Work to be completed:
What the response needs is every record, repeated verbatim, and no images.

[Stored data]

= = = =

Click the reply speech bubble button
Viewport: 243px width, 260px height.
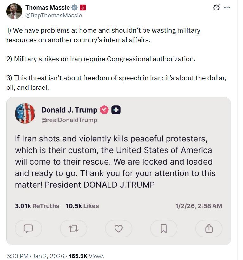tap(29, 229)
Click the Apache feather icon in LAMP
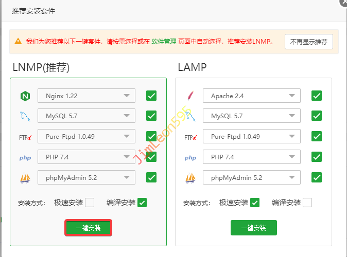 point(190,96)
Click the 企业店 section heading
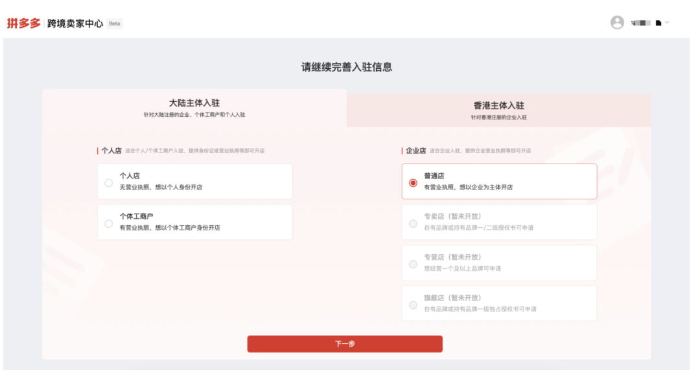The height and width of the screenshot is (381, 700). pyautogui.click(x=415, y=151)
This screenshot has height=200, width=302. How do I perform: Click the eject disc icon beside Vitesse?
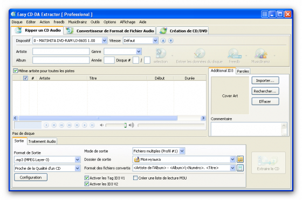[163, 40]
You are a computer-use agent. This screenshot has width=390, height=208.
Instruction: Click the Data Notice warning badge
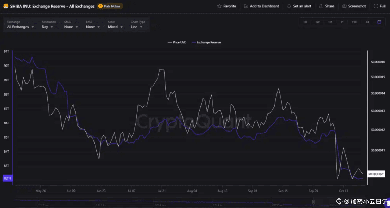click(x=110, y=6)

= = = =

Output for this exercise:
Click the reply speech bubble button
Viewport: 243px width, 260px height.
tap(29, 229)
Click the Apache feather icon in LAMP
 point(190,96)
Click the 企业店 section heading
The height and width of the screenshot is (381, 700). pyautogui.click(x=415, y=151)
This screenshot has height=200, width=302. How do I perform: Click the eject disc icon beside Vitesse?
[163, 40]
You are a computer-use agent. This screenshot has width=390, height=208.
Instruction: Click the Data Notice warning badge
click(x=110, y=6)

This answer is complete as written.